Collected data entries
-*-*-

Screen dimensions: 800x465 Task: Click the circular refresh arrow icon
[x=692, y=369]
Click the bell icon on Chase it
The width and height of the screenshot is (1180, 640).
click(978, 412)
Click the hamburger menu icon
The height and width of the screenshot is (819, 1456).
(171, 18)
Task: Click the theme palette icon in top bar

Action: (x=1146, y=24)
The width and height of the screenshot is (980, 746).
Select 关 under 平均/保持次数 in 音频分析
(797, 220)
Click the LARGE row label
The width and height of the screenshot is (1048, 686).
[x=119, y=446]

-*-*-

→ **WHAT YOU ARE ASKED TO DO**: Extract every line of the records above and reproduce each one verbatim, in the original order.

→ **FINAL RESULT**:
Screen dimensions: 800x465 Task: Click the circular refresh arrow icon
[x=692, y=369]
Click the bell icon on Chase it
The width and height of the screenshot is (1180, 640).
click(978, 412)
Click the hamburger menu icon
The height and width of the screenshot is (819, 1456).
(171, 18)
Task: Click the theme palette icon in top bar

Action: (x=1146, y=24)
The width and height of the screenshot is (980, 746).
Select 关 under 平均/保持次数 in 音频分析
(797, 220)
Click the LARGE row label
The width and height of the screenshot is (1048, 686).
[x=119, y=446]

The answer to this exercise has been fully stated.